**Action item**
Only the lines containing "computer" belong in the answer; find them in the material below.

━━ Task material ━━

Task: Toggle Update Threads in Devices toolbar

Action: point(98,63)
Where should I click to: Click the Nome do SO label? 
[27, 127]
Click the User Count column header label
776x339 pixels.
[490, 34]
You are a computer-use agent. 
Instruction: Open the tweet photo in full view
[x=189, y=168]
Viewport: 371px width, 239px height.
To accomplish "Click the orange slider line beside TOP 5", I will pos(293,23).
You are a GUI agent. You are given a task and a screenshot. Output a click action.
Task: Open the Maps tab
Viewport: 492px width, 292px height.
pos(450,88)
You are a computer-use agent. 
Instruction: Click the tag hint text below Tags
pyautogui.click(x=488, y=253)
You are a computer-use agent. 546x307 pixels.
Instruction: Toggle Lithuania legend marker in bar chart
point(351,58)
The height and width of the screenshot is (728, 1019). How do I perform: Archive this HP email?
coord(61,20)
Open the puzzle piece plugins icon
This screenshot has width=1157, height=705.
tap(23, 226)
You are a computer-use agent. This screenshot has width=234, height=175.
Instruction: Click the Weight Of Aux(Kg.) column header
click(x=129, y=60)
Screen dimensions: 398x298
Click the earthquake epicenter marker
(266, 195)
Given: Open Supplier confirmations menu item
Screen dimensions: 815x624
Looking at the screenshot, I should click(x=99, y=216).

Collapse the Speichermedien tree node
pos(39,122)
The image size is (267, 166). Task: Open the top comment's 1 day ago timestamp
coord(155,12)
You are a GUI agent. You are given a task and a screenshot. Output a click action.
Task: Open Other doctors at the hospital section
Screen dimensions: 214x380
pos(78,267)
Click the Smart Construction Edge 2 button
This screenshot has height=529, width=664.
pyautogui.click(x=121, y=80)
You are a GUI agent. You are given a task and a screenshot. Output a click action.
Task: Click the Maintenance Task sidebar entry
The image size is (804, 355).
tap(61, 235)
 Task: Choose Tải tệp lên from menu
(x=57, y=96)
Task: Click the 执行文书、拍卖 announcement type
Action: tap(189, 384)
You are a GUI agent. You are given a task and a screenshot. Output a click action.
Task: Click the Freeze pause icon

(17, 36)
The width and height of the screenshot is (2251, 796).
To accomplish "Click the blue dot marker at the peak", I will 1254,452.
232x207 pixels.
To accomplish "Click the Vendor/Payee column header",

━━━

**Response area**
You are a computer-use agent. 
You are a computer-use agent. 
You are a computer-use agent. 546x307 pixels.
You are a computer-use agent. This screenshot has width=234, height=175.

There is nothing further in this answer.